VERY sad as I reflect on this story about a girl in her 20s who was recently allowed to choose physician-assisted suicide for what the Dutch Euthanasia Commission deemed ‘incurable’ post traumatic stress disorder, PTSD. This girl had been sexually abused as a child and had developed severe anorexia nervosa, depression, and PTSD.
Like the author in the post below, I am not judging the girl or her actions. I know the power of hopelessness and despair experienced over a long period of time. But also like the author in this post, I want to testify to the power of HOPE and the truth that nothing is impossible (until we believe it is so)….and there is the rub…holding onto faith…believing…hoping…in the face of ??
Faith, hope and love, Paul says, but the greatest of these is LOVE. I reckon that’s because it enables the other two.
I wonder if this girl had some loving connections in her world. I imagine she did and I say this with respect because I know that when we believe a lie so deeply (eg., that we are unlovable/ undeserving/ unworthy) it can make it almost impossible for the love and nurture around us to “get in”. This was my experience with anorexia.
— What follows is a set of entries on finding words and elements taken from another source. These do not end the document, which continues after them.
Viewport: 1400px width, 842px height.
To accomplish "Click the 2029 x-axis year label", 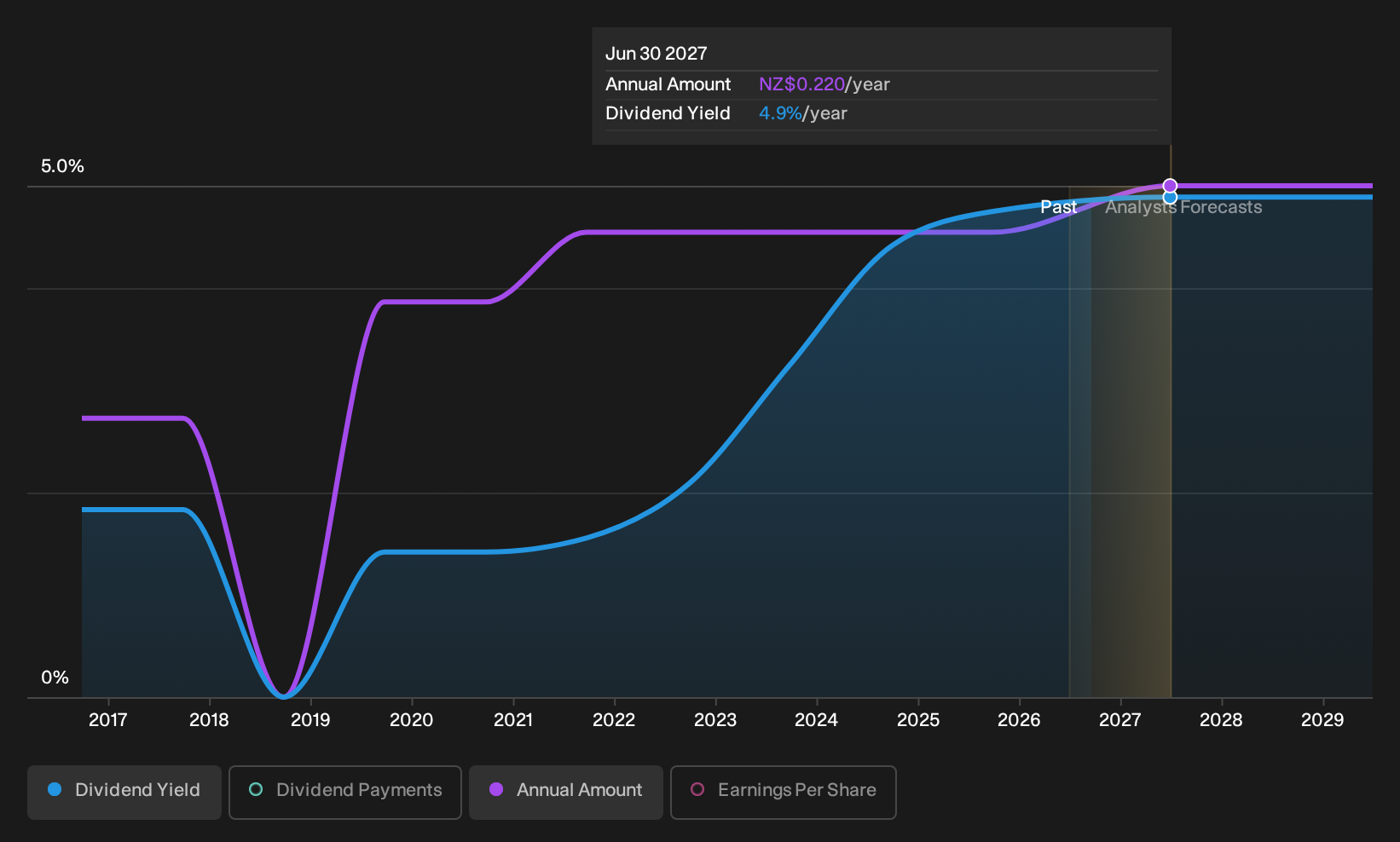I will click(x=1322, y=720).
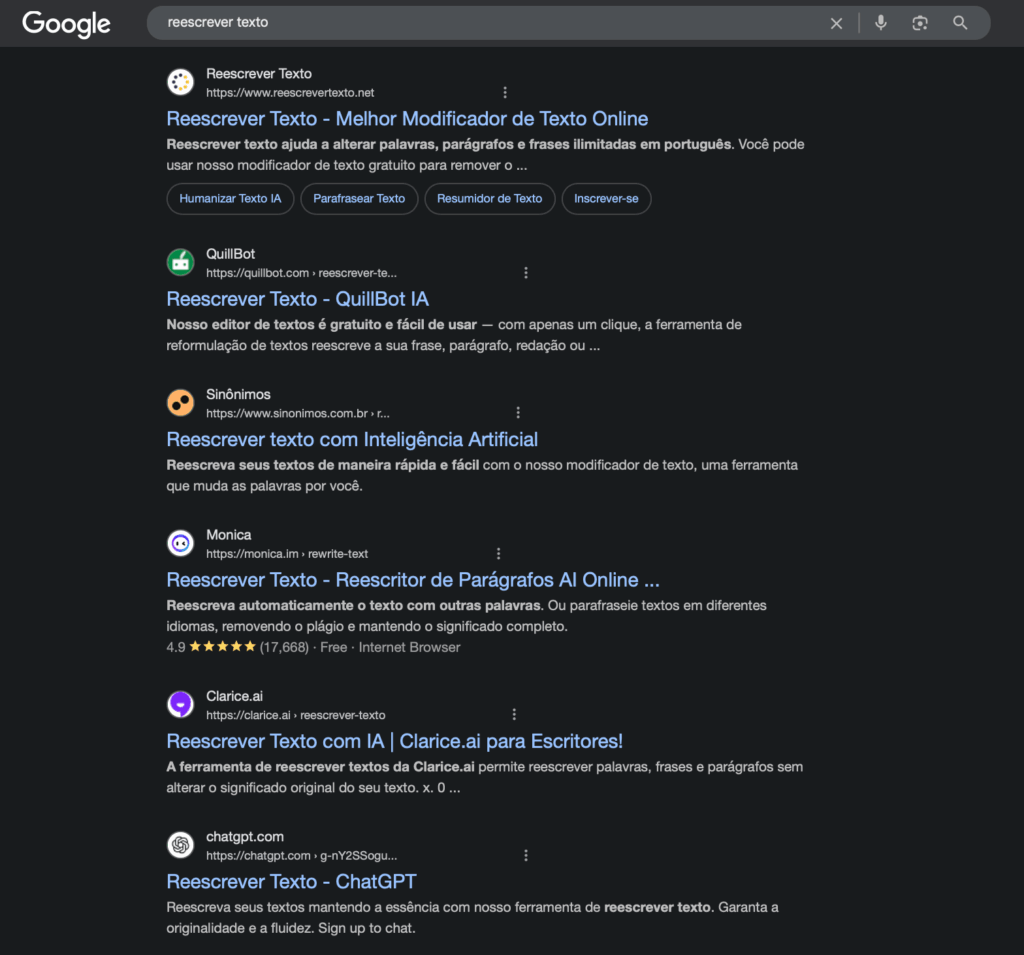
Task: Start voice search with microphone icon
Action: pyautogui.click(x=880, y=23)
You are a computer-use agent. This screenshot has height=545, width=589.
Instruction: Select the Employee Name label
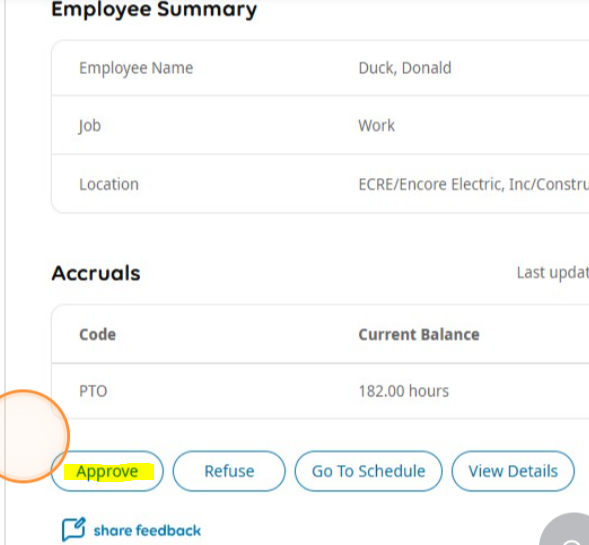click(x=136, y=68)
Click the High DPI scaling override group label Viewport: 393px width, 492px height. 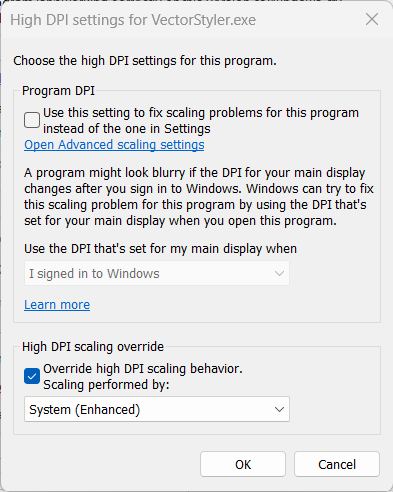pos(93,347)

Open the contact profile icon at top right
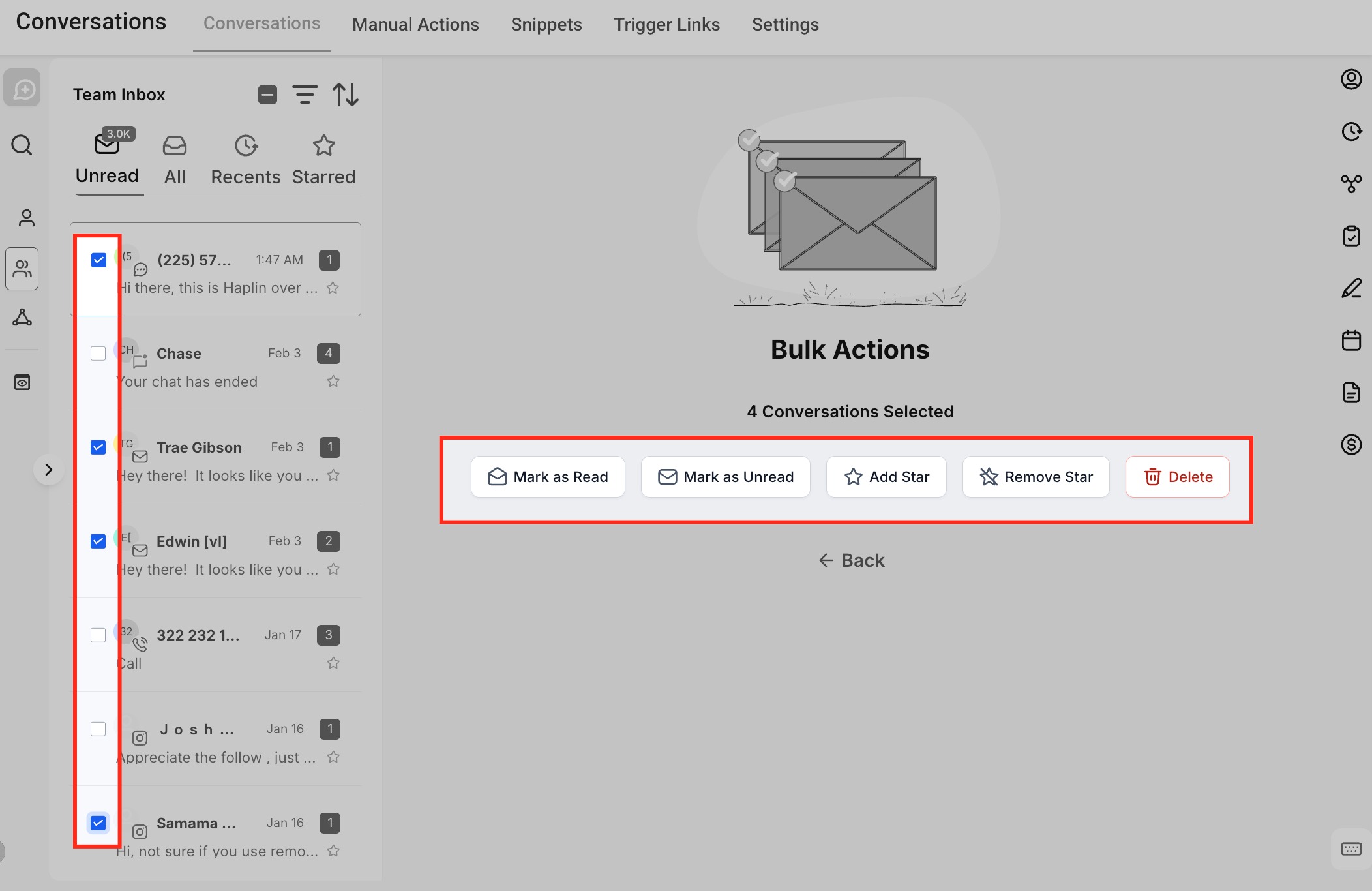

Mum and Dad loved me. I couldn’t receive their love – it ricocheted off me like it was hitting impenetrable mesh – because I’d bought into the ‘perfection’ lie so completely…a process the ED solution perpetuates and makes worse. It took repeated encounters with love, grace and truth (human and divine) to break the lie and recover my life.
So if this finds you feeling hopeless or despairing I pray you have people around you that can show you what love looks like – both human and divine – and that you could experience this love – and that you could again hope and believe…nothing is impossible.